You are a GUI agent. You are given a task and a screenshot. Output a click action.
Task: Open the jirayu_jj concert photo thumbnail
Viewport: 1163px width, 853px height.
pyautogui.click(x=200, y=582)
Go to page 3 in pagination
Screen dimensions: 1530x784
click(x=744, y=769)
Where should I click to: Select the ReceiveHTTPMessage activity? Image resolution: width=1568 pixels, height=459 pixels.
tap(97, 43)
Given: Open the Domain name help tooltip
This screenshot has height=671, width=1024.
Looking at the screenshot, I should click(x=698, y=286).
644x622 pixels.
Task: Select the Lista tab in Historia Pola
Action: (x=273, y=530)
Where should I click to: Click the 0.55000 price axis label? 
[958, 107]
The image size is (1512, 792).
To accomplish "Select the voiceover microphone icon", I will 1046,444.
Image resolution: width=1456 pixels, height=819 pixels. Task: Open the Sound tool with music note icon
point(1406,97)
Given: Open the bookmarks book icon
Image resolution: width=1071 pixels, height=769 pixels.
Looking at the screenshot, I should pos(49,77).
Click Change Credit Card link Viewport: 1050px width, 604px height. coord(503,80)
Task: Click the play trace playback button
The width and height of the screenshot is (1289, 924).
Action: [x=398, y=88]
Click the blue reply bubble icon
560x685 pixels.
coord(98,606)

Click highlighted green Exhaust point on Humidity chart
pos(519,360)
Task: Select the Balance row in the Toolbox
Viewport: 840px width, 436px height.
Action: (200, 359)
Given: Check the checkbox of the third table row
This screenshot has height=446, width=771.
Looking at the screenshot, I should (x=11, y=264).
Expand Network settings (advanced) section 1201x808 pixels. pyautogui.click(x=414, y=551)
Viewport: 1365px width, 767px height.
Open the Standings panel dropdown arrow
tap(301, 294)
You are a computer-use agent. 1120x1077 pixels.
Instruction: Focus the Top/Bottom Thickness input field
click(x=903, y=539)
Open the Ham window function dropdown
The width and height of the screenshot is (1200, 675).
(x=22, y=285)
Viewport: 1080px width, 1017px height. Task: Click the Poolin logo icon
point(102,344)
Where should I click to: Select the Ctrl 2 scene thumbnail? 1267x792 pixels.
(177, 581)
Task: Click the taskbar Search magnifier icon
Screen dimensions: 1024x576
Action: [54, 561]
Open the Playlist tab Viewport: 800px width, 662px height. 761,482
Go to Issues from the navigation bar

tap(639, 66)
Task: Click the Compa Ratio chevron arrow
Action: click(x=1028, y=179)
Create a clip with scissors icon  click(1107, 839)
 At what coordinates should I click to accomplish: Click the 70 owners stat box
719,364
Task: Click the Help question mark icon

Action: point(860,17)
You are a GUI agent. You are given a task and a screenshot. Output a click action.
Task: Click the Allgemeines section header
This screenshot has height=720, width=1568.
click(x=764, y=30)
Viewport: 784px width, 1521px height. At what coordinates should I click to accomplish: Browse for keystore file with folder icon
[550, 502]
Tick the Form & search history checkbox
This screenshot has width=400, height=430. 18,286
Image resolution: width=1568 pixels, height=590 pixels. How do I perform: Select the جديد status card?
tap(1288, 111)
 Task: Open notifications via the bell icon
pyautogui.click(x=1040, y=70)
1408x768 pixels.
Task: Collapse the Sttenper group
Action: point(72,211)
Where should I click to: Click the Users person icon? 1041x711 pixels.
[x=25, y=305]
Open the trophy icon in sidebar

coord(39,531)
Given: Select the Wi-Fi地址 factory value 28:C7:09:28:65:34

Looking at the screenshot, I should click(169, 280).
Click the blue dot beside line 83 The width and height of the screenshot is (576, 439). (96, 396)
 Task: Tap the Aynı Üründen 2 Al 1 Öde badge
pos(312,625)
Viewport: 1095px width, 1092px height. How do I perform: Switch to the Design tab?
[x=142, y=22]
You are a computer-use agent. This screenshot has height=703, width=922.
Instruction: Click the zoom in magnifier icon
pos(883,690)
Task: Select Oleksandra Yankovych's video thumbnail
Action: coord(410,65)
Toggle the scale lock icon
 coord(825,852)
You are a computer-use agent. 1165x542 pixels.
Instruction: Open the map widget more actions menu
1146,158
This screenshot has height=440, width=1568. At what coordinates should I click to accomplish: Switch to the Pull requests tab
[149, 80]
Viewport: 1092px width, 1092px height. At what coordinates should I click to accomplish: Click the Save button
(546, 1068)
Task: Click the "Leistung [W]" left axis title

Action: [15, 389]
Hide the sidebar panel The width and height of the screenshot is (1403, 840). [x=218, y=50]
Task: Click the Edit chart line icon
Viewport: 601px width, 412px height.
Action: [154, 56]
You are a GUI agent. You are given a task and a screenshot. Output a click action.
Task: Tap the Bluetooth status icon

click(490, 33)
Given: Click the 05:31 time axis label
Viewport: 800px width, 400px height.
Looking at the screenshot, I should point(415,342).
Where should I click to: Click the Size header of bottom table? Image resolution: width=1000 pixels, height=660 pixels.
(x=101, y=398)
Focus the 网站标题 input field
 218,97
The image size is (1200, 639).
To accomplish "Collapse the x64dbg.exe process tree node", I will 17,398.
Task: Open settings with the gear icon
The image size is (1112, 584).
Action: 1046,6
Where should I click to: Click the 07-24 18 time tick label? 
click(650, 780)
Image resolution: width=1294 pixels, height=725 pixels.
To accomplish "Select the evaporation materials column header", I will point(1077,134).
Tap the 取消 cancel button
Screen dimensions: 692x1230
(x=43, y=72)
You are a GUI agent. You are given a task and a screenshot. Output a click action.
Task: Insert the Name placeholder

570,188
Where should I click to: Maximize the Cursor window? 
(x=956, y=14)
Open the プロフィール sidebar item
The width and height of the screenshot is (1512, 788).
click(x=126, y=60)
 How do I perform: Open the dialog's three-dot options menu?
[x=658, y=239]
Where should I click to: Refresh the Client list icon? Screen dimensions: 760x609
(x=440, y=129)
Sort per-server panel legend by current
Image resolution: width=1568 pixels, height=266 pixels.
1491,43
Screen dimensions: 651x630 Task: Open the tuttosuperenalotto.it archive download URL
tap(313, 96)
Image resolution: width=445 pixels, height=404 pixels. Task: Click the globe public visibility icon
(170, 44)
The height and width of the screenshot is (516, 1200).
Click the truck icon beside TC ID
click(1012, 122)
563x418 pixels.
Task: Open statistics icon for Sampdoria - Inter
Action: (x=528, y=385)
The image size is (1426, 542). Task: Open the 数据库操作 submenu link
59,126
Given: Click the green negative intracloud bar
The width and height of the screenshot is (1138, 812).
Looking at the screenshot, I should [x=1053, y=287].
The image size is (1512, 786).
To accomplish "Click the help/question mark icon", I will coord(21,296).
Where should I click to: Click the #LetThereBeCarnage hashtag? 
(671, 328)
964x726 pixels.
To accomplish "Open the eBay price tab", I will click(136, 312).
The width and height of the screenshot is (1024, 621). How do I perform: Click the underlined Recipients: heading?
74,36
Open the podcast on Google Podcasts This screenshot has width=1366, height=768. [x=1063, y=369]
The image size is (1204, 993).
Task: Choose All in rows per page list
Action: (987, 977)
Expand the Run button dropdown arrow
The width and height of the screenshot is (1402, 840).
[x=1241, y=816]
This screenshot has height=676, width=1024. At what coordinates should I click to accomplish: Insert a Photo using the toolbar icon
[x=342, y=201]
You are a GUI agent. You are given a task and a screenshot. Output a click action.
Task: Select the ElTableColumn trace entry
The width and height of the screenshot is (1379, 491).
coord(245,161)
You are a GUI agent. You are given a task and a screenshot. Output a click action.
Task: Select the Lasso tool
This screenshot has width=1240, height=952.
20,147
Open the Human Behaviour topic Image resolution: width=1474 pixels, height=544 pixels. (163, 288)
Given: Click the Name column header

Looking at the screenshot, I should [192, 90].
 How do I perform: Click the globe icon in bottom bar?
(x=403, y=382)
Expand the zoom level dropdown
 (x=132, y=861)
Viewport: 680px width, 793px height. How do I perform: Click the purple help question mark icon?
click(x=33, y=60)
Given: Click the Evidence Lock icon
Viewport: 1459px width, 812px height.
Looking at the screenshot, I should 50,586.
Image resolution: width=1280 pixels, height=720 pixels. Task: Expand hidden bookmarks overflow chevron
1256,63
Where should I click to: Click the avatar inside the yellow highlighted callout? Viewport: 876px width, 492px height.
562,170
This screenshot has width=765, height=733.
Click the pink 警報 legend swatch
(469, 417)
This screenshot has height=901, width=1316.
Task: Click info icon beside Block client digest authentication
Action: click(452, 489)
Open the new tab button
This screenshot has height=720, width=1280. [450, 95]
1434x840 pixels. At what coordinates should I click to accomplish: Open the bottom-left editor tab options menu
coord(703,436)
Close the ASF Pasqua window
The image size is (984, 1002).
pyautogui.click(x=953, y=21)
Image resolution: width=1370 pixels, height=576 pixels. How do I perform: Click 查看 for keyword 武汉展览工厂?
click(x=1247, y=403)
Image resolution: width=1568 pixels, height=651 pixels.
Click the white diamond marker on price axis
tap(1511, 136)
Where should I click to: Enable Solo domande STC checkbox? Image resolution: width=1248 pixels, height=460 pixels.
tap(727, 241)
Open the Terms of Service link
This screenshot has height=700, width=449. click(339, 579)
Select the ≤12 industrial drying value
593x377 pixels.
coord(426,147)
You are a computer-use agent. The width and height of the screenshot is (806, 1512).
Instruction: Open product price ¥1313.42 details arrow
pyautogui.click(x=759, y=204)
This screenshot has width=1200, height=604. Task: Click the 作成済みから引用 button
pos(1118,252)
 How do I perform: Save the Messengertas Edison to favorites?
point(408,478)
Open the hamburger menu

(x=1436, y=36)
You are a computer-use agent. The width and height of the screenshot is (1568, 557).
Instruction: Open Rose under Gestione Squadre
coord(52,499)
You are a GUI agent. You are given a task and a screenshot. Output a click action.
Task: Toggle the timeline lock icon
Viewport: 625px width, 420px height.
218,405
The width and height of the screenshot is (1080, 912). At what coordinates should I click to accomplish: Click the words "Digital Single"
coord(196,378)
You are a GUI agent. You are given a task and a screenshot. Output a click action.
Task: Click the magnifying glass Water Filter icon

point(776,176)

**JOB:**
Rewrite the lines from the line with "Expand Network settings" to the line with "(x=22, y=285)", swapping "input field" for "text box" and leaving everything else as it is.

**THE ANSWER:**
Expand Network settings (advanced) section 1201x808 pixels. pyautogui.click(x=414, y=551)
Viewport: 1365px width, 767px height.
Open the Standings panel dropdown arrow
tap(301, 294)
You are a computer-use agent. 1120x1077 pixels.
Instruction: Focus the Top/Bottom Thickness text box
click(x=903, y=539)
Open the Ham window function dropdown
The width and height of the screenshot is (1200, 675).
(x=22, y=285)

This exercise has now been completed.